You can’t deny that race enters into it. If Cliven Bundy was a black kid taking a cigar from a store, the righties would be cheering if he got gunned down by police. But because he was white and packed heat along with his sycophants, he’s a cult hero among the righties for stealing millions from the government.

First, cite where the OP claimed all white people were united around the cops.

Don’t forget the wilful blindness of racists (and more sadly, the indifference of non-racists).

First, you cite that I said all white Americans.

Sure, there are net incentives to bias toward an in-group. That’s why we need to give credit and credence to those who step outside that paradigm instead of washing them away under the solipsistic “both sides” catch phrase.

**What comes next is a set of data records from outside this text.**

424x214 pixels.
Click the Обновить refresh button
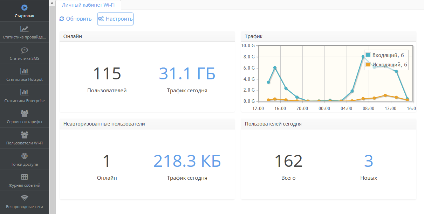click(x=76, y=19)
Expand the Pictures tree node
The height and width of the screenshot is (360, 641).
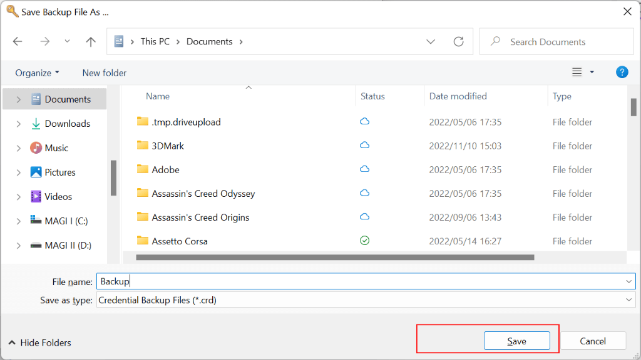[18, 173]
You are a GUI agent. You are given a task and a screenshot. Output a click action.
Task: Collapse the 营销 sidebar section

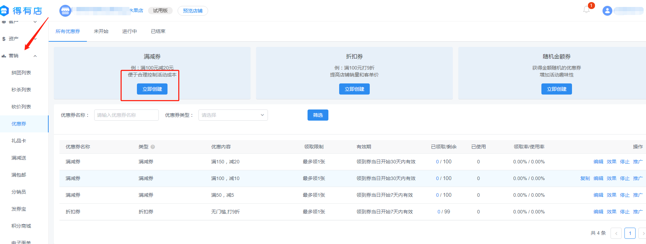[35, 56]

Done.The italicised modifier all is irrelevant, added after the fact as a rather humiliating fig leaf to cover the thrust of your thesis.

Your turn. I reserve the right to ignore an attempt to move the goalposts.

Yes.

The right loves to talk about using the 2nd Amendment as a way to prevent government tyranny. In practical terms, this means shooting American cops and American soldiers.

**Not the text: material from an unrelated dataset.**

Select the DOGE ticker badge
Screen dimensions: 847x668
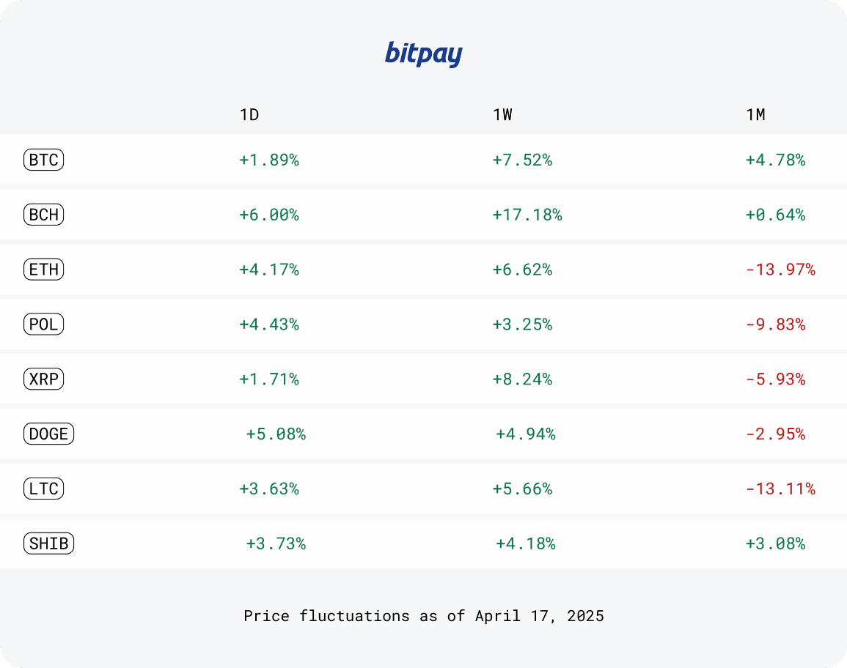(x=48, y=434)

And yet, when cops do act brutally toward American citizens, these same people invariably take the side of the police. If black Americans started talking about using the 2nd Amendment to protect themselves against government tyranny (i.e. gunning down brutal cops) they wouldn’t find any allies on the right.

No, I don’t agree that’s it. I believe this is an example of argument post hoc, ergo propter hoc, where you claim that because one event followed another, the first is the cause of the second.

BECAUSE he was white, and BECAUSE he packed heat, that caused him to be a cult hero among the right-wing, you argue.

But that ignores the difference between Bundy’s actions and the actions of a cigar thief. Bundy is not stealing personal property from a store. He’s asserting that the federal government doesn’t even exist, and therefore has no right to demand that he pay grazing fees. It’s much more likely that it’s that stance which has earned him whatever cult hero status he has.

I think a very large part of the problem is the political divisiveness we’re seeing in the US right now. I suspect that many on the Right are seeing the pool party and Trayvon Martin as a “liberal cause”, and are putting themselves on the opposite side- because liberals are always wrong, donchaknow. And they’ve got the entirety of Fox news telling them that they’re right when they choose that side.

Amicus:

Wait. Why is the “thrust of his thesis” supposed to be “all” but the “thrust” of the OP’s thesis isn’t?

The OP says:

Is the “thrust of that thesis” all?

John Mace said:

The “thrust of his thesis” is all?

That’s some flexible thesising.

Which specific part of that link do you contend supports this claim?

Gotta admit I’d never heard of “The Conservative Treehouse”. The “About Us” section of the website is a bit flimsy on details, leading one to wonder if the entire enterprise is a dimwit living out in the woods with a generator and decent Wi-Fi.

In general, pointing at random loonies and saying “See what those Other People are like?” doesn’t resonate with me. I haven’t seen polling, but I suspect that most folks, white/black/other are opposed to biker gangs (which have minority members, and at least one of which involved in the TX incident has substantial Hispanic membership) staging shootouts at shopping malls.

It seems likely that folk react differently to situations involving their own ox.

The questions remain around how we decide which ox is ours I s’pose.